* [PROBLEM DESCRIPTION] Copy out each line in the data below that contains the word "Expand".

* [DATASET RECORDS]
----------------

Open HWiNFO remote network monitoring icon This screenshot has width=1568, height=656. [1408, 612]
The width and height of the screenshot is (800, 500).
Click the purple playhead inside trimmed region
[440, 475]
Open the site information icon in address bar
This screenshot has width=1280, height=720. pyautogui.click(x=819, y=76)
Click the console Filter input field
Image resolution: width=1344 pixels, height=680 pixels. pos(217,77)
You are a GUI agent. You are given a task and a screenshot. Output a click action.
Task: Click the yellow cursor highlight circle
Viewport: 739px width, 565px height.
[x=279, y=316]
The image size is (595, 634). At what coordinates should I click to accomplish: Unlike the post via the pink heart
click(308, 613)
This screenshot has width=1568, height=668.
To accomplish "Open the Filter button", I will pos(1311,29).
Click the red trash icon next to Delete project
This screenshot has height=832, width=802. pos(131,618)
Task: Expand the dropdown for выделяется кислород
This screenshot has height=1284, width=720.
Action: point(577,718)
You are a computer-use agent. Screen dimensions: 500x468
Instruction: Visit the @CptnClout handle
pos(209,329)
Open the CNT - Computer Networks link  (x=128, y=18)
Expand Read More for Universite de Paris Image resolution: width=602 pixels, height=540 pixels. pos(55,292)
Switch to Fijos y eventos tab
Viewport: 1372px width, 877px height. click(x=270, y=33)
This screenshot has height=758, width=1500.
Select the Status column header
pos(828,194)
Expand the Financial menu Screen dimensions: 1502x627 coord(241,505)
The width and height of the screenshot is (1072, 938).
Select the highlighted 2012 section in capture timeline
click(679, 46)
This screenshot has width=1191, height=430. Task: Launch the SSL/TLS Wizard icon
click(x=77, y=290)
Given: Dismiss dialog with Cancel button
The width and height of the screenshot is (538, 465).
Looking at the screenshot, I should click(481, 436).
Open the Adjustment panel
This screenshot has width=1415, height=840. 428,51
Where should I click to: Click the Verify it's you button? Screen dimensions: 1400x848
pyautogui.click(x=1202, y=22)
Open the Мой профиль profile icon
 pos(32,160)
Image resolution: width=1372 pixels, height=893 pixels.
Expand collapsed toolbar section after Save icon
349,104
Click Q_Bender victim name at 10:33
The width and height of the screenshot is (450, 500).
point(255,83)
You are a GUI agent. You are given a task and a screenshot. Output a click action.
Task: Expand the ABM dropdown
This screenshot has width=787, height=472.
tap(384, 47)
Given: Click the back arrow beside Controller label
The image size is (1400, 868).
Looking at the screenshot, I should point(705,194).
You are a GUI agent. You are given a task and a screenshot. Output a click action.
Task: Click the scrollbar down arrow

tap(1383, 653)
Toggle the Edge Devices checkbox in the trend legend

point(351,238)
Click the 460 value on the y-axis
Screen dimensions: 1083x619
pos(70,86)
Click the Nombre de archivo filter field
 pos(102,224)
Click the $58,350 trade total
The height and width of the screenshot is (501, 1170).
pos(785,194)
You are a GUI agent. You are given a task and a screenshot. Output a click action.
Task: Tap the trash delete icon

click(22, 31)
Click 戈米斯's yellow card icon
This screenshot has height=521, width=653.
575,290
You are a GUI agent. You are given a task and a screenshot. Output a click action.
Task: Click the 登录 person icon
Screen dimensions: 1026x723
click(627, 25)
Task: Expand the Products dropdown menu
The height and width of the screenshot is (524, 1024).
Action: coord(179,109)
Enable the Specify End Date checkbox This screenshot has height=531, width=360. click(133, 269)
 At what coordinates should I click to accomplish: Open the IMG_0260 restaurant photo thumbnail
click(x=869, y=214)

----------------

* [WRITTEN SOLUTION]
Task: Expand the dropdown for выделяется кислород
Expand Read More for Universite de Paris Image resolution: width=602 pixels, height=540 pixels. pos(55,292)
Expand the Financial menu Screen dimensions: 1502x627 coord(241,505)
Expand collapsed toolbar section after Save icon
Task: Expand the ABM dropdown
Task: Expand the Products dropdown menu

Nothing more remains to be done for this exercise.